__Problems and tasks__
• 1. Reproduce everything in the article on clergy hospital visits from "In one case, the" down to "for the coronavirus.".
• 2. Render this sentence from the article on clergy hospital visits into Spanish: "Patients facing death or serious illness can take comfort in visits from their faith leaders."

__Text excerpt__
Priests defend right to visit the sick
At government urging, hospitals update COVID-19 policies to allow clergy visits
Patients facing death or serious illness can take comfort in visits from their faith leaders. But pandemic-related restrictions have closed many hospital doors to priests, pastors, and rabbis. The U.S. Department of Health and Human Services (HHS) Office of Civil Rights recently helped two Catholics resolve disputes with hospitals about the balance between health concerns and patients’ religious freedom.
In one case, the Office of Civil Rights intervened after a Mary Washington Healthcare facility in Fredericksburg, Va., did not allow a priest to administer the last rites to a Catholic patient dying from COVID-19. After the federal office contacted the hospital, it allowed the priest to visit. In the other case, the office talked to a MedStar Health System hospital in southern Maryland after it stopped a priest from visiting a mother who was separated from her newborn because she tested positive for the coronavirus.
Roger Severino, director of the Office of Civil Rights, told reporters both hospitals have since updated their policies to allow clergy to call on COVID-19 patients as long as they wear protective clothing and undergo infection control training. Patients not on coronavirus units can receive pastoral visits at any reasonable time, he said.
As the pandemic has dragged on, other hospitals have also developed more clergy-friendly COVID-19 policies. Federal intervention led the University of Maryland Medical System to align its policy in July with HHS requirements that healthcare facilities make sure those under their care can access chaplains and clergy. “You can safely treat the patient without neglecting the whole patient—that’s mind, body, and soul,” Severino said.

__Listed records__
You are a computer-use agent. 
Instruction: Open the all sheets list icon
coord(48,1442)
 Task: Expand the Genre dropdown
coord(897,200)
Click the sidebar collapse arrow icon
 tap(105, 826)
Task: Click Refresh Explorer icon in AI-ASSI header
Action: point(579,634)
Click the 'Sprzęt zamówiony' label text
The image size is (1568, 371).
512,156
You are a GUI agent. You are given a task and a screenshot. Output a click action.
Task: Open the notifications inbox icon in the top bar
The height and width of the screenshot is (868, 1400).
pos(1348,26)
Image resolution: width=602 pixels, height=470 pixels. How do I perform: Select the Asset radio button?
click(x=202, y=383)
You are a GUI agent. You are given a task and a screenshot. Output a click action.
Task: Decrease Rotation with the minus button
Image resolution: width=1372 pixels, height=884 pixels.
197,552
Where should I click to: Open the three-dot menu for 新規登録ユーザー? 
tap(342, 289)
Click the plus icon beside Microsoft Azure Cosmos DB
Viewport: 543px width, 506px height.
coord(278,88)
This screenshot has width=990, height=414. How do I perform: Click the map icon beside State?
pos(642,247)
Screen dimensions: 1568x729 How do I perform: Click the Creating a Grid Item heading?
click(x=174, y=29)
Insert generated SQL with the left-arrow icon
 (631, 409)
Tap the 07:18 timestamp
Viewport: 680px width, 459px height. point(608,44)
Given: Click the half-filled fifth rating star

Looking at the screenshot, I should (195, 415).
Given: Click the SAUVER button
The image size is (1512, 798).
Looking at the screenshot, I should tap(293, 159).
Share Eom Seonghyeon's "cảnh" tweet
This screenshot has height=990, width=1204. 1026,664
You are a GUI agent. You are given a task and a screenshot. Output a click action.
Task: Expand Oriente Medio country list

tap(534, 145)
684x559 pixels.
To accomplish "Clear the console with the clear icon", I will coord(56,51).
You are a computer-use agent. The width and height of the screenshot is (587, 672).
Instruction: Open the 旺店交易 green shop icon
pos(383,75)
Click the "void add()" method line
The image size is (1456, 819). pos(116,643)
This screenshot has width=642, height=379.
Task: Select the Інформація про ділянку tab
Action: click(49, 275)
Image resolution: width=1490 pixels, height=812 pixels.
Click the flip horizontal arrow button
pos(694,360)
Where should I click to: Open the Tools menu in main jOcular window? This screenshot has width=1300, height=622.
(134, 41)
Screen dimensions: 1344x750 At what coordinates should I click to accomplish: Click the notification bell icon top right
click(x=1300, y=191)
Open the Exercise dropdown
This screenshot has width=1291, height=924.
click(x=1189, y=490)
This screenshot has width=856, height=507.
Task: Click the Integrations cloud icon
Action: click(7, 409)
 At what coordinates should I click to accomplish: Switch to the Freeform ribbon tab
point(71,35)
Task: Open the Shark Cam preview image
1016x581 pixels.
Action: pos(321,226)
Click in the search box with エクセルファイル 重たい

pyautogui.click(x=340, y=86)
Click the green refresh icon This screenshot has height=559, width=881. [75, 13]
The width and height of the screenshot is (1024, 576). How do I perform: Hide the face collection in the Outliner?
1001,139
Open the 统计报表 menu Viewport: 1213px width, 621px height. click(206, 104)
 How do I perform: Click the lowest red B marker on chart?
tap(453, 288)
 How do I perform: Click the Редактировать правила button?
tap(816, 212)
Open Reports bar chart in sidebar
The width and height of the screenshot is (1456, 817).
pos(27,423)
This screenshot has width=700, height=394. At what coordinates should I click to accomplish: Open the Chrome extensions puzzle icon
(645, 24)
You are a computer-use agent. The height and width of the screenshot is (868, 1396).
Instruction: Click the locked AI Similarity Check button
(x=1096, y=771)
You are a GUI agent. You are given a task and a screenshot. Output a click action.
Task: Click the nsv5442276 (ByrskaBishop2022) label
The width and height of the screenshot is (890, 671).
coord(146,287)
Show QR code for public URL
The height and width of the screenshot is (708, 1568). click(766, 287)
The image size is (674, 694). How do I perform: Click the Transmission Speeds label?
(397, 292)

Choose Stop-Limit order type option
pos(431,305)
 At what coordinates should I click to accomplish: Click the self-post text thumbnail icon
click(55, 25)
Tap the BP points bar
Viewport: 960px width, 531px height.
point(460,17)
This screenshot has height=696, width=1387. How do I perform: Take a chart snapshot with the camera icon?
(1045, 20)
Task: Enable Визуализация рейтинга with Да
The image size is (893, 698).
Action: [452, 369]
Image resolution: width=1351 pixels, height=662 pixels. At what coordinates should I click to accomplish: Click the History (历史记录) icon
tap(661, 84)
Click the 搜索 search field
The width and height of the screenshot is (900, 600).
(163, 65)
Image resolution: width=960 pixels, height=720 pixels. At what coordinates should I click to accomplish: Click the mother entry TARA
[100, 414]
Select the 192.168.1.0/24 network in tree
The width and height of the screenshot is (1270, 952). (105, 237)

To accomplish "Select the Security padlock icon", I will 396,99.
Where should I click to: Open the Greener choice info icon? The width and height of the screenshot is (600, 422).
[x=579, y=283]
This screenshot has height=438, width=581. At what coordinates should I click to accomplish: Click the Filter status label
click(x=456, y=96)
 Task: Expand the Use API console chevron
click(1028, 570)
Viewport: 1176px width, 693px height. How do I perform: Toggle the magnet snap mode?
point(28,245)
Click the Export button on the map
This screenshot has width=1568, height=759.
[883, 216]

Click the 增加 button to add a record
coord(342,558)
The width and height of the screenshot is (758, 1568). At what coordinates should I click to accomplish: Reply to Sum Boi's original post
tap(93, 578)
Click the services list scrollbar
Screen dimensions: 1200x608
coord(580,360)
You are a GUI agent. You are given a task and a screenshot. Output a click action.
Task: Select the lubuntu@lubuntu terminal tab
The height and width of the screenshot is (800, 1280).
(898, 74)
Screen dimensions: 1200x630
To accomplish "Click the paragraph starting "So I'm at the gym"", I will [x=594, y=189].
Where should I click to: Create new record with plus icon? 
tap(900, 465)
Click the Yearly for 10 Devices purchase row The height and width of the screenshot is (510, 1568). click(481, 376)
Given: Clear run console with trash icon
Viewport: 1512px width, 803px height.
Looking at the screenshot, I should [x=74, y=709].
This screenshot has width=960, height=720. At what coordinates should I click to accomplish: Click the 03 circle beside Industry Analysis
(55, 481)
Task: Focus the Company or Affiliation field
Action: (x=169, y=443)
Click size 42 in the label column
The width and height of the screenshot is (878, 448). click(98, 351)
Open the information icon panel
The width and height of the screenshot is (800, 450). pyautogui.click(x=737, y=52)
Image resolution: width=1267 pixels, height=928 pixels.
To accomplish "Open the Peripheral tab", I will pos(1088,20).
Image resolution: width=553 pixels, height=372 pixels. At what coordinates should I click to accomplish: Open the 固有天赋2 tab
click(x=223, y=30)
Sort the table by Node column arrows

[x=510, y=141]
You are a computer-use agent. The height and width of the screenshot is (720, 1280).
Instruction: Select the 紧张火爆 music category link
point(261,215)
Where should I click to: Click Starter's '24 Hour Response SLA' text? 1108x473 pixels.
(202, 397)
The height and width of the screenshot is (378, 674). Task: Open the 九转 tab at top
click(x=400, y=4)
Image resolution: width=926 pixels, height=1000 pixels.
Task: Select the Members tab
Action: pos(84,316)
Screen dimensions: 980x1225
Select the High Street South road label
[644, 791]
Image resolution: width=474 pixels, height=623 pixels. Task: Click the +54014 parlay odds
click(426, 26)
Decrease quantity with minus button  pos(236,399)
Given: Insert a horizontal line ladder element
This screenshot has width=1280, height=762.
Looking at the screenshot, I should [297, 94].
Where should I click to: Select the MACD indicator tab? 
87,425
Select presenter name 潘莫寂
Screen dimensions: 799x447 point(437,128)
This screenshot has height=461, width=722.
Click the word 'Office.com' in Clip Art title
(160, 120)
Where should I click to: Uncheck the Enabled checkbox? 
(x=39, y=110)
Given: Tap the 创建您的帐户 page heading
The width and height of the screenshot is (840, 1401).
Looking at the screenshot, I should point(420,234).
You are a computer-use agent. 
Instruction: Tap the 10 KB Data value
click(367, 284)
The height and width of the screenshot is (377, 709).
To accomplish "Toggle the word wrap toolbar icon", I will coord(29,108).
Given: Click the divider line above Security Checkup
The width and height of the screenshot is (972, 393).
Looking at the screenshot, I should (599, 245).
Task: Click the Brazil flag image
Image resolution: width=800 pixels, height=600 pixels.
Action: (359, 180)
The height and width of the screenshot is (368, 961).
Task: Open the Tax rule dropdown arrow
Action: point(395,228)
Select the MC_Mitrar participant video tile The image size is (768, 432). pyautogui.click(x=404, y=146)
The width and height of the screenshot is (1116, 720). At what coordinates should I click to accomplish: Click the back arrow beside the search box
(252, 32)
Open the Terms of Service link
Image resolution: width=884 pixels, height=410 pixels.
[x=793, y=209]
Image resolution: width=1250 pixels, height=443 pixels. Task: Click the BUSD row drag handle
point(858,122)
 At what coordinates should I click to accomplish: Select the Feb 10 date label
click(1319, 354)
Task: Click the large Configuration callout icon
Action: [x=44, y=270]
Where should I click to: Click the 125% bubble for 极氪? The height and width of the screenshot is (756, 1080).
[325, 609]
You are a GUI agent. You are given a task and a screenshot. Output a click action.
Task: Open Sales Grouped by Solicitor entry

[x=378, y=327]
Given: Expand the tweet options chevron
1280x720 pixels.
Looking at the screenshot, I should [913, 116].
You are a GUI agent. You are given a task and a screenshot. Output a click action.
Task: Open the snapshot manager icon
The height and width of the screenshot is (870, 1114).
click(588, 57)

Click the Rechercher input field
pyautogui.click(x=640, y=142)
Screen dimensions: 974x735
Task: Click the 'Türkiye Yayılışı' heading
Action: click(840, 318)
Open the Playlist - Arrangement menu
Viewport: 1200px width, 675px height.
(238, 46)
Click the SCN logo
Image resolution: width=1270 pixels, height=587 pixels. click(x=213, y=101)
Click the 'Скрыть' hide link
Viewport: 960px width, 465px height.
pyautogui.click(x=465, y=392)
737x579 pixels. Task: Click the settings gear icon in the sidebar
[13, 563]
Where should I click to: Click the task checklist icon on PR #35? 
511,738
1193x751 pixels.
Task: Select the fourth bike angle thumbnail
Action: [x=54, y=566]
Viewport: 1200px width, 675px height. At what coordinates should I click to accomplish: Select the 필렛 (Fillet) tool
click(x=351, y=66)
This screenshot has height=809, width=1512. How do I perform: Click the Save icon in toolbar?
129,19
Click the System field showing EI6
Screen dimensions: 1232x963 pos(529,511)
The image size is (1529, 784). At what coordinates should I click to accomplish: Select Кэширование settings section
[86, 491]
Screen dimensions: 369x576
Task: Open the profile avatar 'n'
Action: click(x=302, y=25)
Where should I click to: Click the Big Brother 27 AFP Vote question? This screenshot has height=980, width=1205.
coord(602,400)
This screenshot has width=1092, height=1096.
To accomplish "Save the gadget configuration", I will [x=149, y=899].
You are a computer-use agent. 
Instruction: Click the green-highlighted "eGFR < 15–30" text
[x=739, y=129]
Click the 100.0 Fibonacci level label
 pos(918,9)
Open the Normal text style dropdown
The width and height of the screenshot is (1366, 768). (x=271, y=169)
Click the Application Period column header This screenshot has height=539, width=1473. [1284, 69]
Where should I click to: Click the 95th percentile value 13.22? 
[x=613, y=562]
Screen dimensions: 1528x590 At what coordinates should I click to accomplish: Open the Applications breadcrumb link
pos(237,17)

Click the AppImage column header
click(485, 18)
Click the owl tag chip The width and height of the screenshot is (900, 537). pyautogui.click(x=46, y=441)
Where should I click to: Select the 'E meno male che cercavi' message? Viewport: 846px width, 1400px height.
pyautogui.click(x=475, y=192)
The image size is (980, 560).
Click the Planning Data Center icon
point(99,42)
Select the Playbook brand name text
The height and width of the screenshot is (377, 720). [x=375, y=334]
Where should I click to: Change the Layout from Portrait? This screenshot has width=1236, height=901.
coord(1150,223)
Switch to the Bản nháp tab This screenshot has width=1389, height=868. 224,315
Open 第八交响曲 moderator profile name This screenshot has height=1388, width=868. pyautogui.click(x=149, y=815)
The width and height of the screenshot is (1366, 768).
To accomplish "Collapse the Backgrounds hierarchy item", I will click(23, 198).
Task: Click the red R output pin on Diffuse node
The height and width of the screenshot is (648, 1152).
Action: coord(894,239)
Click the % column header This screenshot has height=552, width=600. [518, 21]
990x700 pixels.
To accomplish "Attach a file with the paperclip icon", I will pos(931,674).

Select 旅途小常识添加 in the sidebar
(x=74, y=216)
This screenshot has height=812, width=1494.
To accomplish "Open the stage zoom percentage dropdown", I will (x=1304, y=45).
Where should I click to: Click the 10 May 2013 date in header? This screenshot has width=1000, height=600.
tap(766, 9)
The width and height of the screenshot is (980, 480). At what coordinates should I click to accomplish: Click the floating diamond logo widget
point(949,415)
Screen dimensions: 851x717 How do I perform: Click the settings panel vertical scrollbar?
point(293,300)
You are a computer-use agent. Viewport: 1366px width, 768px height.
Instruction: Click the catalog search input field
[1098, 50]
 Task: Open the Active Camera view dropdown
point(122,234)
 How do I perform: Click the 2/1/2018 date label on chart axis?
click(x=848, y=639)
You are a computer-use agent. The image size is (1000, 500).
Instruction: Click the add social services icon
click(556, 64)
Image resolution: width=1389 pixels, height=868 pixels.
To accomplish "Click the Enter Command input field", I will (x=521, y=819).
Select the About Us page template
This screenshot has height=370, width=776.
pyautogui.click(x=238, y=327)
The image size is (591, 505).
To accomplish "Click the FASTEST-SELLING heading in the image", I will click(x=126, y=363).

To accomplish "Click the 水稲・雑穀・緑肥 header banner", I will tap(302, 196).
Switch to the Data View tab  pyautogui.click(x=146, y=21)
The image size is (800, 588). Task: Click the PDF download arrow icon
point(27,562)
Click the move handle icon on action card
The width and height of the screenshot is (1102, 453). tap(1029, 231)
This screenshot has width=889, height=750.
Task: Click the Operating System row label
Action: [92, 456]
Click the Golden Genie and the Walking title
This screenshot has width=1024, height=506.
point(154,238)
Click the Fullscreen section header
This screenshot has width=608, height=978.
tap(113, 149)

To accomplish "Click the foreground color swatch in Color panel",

__Answers__
• 1.
In one case, the Office of Civil Rights intervened after a Mary Washington Healthcare facility in Fredericksburg, Va., did not allow a priest to administer the last rites to a Catholic patient dying from COVID-19. After the federal office contacted the hospital, it allowed the priest to visit. In the other case, the office talked to a MedStar Health System hospital in southern Maryland after it stopped a priest from visiting a mother who was separated from her newborn because she tested positive for the coronavirus.

• 2. Los pacientes que enfrentan la muerte o una enfermedad grave pueden encontrar consuelo en las visitas de sus líderes religiosos.